══ DATA SUPPLIED
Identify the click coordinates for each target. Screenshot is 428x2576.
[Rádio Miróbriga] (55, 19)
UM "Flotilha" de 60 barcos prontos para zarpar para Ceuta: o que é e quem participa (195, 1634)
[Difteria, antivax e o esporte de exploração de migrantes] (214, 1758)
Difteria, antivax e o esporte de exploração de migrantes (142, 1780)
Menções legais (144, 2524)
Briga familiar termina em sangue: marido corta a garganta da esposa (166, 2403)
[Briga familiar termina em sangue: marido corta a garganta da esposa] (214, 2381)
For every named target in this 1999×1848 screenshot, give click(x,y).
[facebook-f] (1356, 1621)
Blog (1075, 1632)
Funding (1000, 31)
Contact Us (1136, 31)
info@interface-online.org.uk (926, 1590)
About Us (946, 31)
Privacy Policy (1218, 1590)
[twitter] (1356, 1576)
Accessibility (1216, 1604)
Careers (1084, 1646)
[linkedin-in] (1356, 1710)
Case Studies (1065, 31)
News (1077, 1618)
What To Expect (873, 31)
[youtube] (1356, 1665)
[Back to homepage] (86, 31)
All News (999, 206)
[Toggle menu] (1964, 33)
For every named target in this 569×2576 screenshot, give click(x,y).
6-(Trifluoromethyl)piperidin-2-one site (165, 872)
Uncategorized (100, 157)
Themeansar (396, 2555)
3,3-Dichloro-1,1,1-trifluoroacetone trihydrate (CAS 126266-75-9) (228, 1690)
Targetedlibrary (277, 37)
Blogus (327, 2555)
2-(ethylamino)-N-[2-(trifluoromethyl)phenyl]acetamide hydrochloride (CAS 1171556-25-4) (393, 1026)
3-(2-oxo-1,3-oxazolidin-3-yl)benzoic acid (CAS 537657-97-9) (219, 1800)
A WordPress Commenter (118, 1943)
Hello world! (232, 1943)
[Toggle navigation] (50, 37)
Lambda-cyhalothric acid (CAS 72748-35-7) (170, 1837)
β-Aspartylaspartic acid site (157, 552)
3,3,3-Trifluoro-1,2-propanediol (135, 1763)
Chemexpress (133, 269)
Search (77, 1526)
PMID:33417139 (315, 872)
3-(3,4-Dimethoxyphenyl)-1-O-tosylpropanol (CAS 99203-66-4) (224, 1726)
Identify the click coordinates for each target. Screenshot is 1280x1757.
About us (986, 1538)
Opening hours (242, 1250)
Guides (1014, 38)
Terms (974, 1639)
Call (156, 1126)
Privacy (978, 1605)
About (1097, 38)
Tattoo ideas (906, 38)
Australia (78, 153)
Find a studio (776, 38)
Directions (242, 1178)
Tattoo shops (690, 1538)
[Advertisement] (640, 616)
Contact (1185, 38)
════
* _WORK INSTRUCTIONS_
Every line of the records that includes the word "site" should be gathered.

* _TASK RESPONSE_
6-(Trifluoromethyl)piperidin-2-one site (165, 872)
β-Aspartylaspartic acid site (157, 552)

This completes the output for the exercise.